On the July 2 edition of his show, Carlson said that Obama “seems like kind of a wuss,” as Media Matters for America noted.

From the July 6 edition of MSNBC's Tucker, which also included Clifford May, president of The Foundation for the Defense of Democracies, and Newsweek senior White House correspondent Richard Wolffe:

CARLSON: Richard, you were just in Iowa with Barack Obama. Maybe you can explain the following scene: Barack Obama goes to essentially the Maharishi University town -- Fairfield, Iowa, home of John Hagelin, the Natural Law Party [presidential] candidate -- and gives this speech in which he says this -- they love him, and he says: “Somehow we have lost the capacity to recognize ourselves in each other. You know, people talk a lot about the federal deficit, but one of the things I always talk about is an empathy deficit.” Now, I always talk about --

MAY: You're dead inside? You have no empathy for people? What's up?

CARLSON: How high is this guy? It's like, what is he -- he always talks between bong hits? I mean, what is that? What does that mean, an “empathy deficit”?
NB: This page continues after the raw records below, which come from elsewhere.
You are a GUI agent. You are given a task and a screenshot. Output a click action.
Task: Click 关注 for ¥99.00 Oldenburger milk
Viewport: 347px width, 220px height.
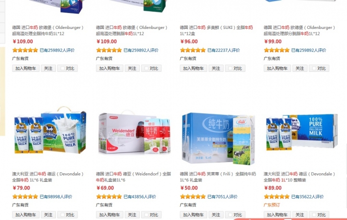(x=300, y=69)
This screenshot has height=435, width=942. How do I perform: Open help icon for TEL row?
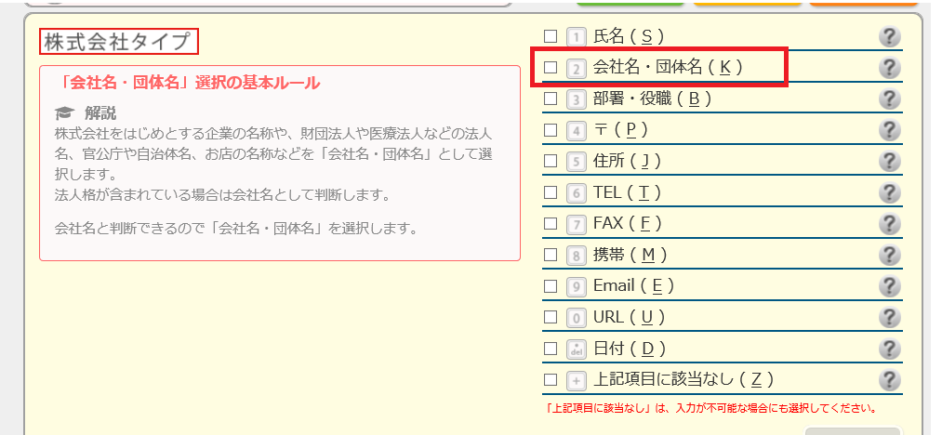point(890,192)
WOLFFE: You're -- so what, the African-American candidate is the exotic guy, who has a Maharishi --

CARLSON: Well, he sounds like a pothead to me. I mean, look, tell me what you're for. I don't want to hear about the “empathy” -- what the hell is that? Do you know what I mean? If I want a therapist, I'll pay for one --

WOLFFE: Let me explain something to you about what Democrats do, because this is his standard stump speech. He didn't come up with this last --

CARLSON: Yeah, I know. I know.

WOLFFE: Just for -- you know, there is something about the common good that they argue about --

CARLSON: Don't have a problem with that.

WOLFFE: -- about seeing each other, helping each other. Whether it's public education or health care, that's the core message of every single one of these characters. They're not all on the [Dennis] Kucinich bus.

CARLSON: And I wonder, why is it Democrats have had problems getting elected president?

WOLFFE: You tell me.

CARLSON: I think you just explained it.

MAY: Tucker, I don't think Americans lack empathy, let me say that. But my favorite part of the story is the Obama supporter who had written on his car, “The time is now,” and a Maharishi follower said, “But the time is always now.”

WOLFFE: I must say, by the way, very creative reporting. Hat tip to The Politico there. But I was there in that crowd. You could not tell that was a Maharishi crowd. I mean, Fairfield -- it does exist as a real place beyond people doing yogic leaping and people doing transcendental meditation [TM].

CARLSON: First of all, it's yogic flying.

WOLFFE: I'm sorry.

CARLSON: Second, I grew up in Southern California. My cousin was deeply into TM. I can spot them a mile away. They're very sweet people. They're very, very, very nice people.

WOLFFE: They wear Crocs and things.

CARLSON: Yeah, they wear Crocs and things, but they are -- they're potheads, and you're not going to convince me otherwise.

A.J. Walzer is an intern at Media Matters for America.